Bayswater gel Cecily finds herself in a whirlwind romance with American pretty-boy charmer Bruce after he views the flat-share she’s vacating to marry drippy Michael, who’s just returned from Sudan. After assorted shenanigans involving Cecily’s flat-mate Mavis and her annoying aunt, Michael is left in the lurch. By the second act, Cecily and Bruce are shacked up in a crumbling West Sussex pile. It is here things take an infinitely darker turn, even with the light relief of an ancient gardener and his nosy grand-daughter, not to mention an amateur criminologist quack.

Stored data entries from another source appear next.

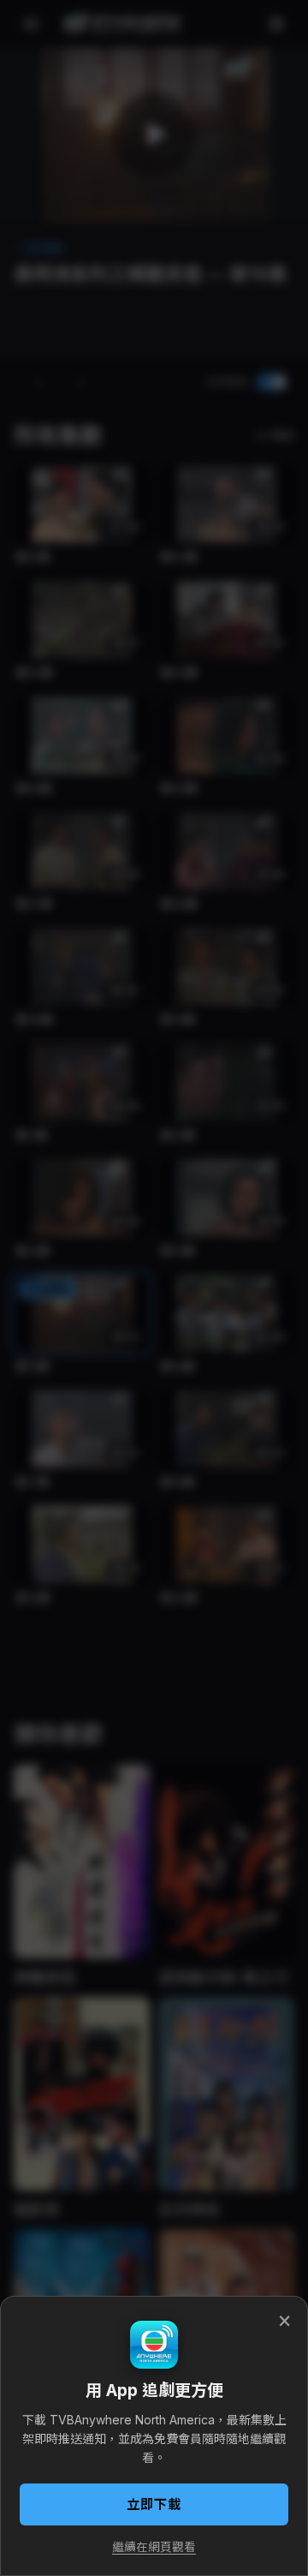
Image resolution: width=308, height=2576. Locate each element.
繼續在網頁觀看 (154, 2547)
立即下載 (154, 2504)
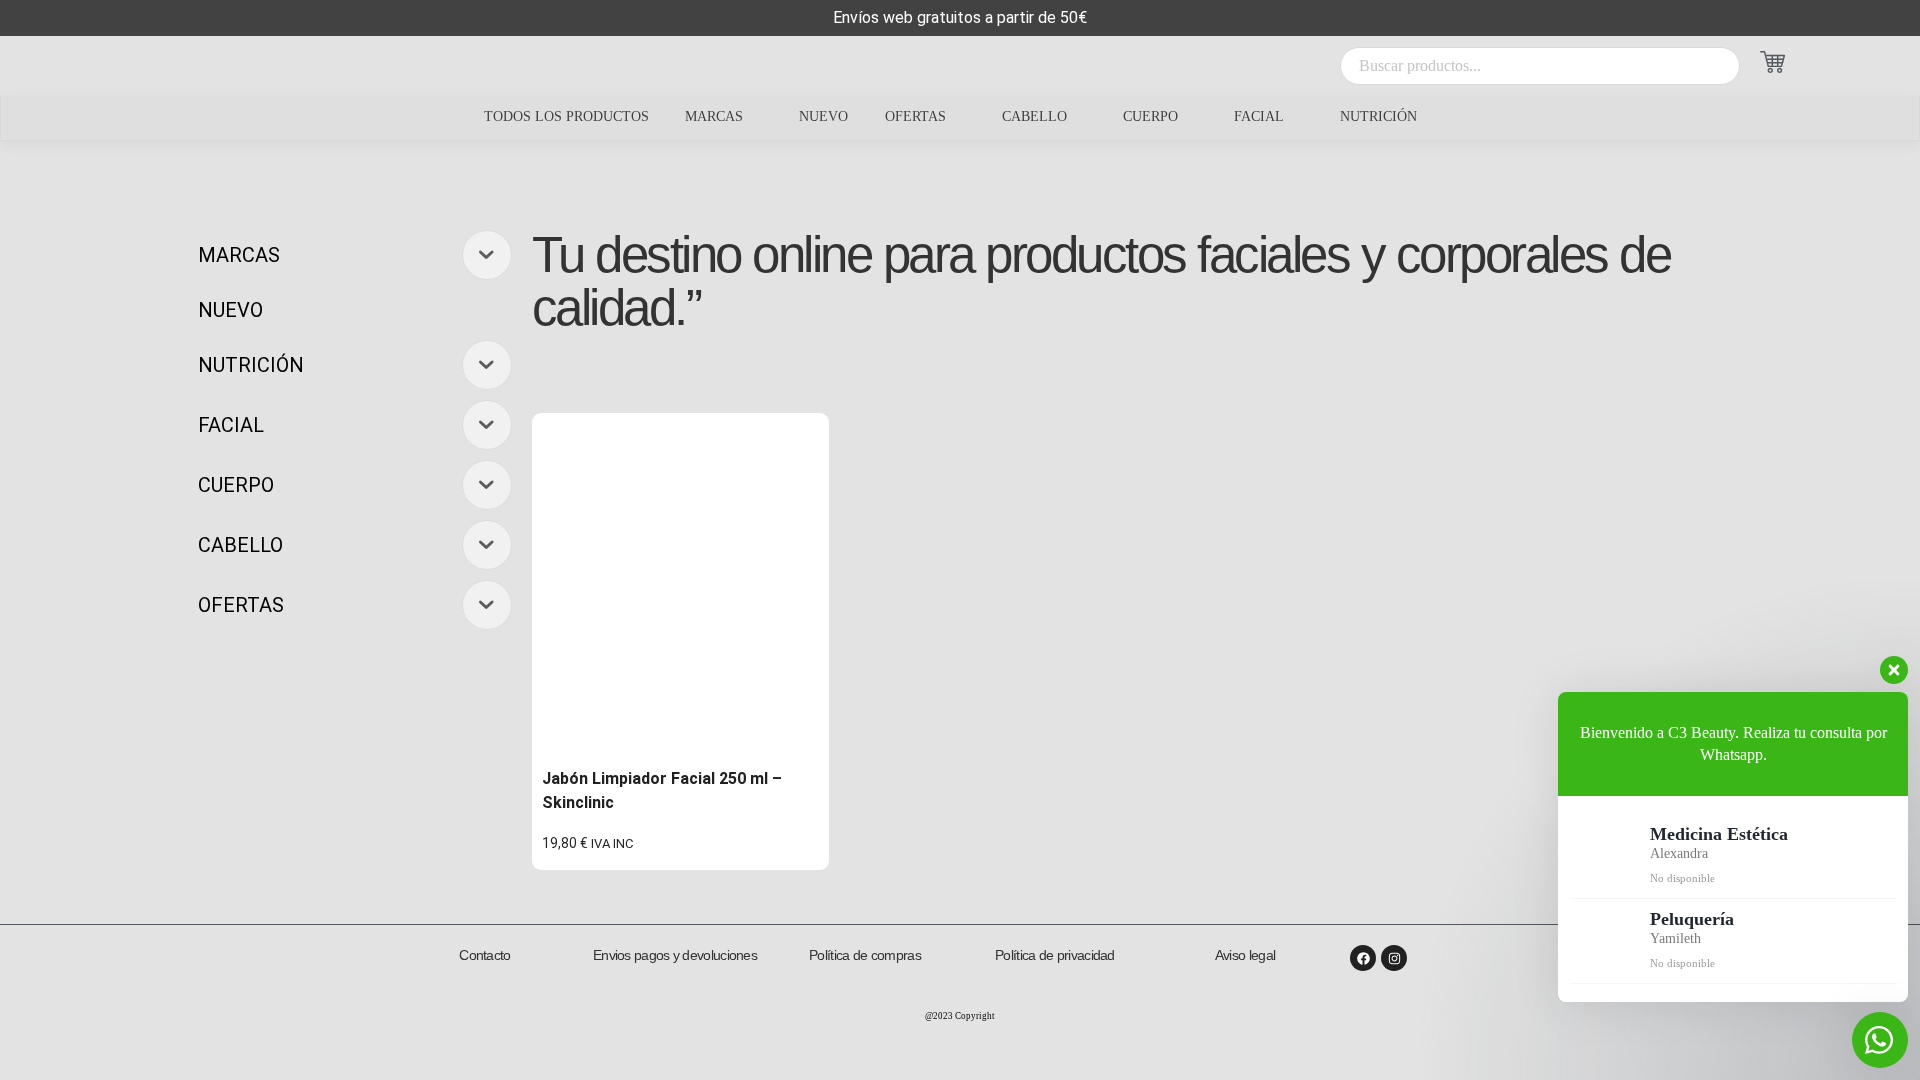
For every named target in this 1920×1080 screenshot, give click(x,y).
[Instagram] (1394, 958)
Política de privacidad (1055, 955)
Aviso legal (1245, 955)
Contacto (484, 955)
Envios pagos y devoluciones (675, 955)
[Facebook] (1363, 958)
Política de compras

With a panoply of psycho-sexual sport at play in a show led by Helen Bradbury and Sam Frenchum as the dangerously impulsive new couple, there are clear shades of The League of Gentlemen at play here, however accidental. This just about gets past some of the dialogue’s cottage cheese in a gloriously amoral piece of cut-glass froth so magnificently unlikely that evidence of its two-faced bid for credibility would almost certainly never stand up in court.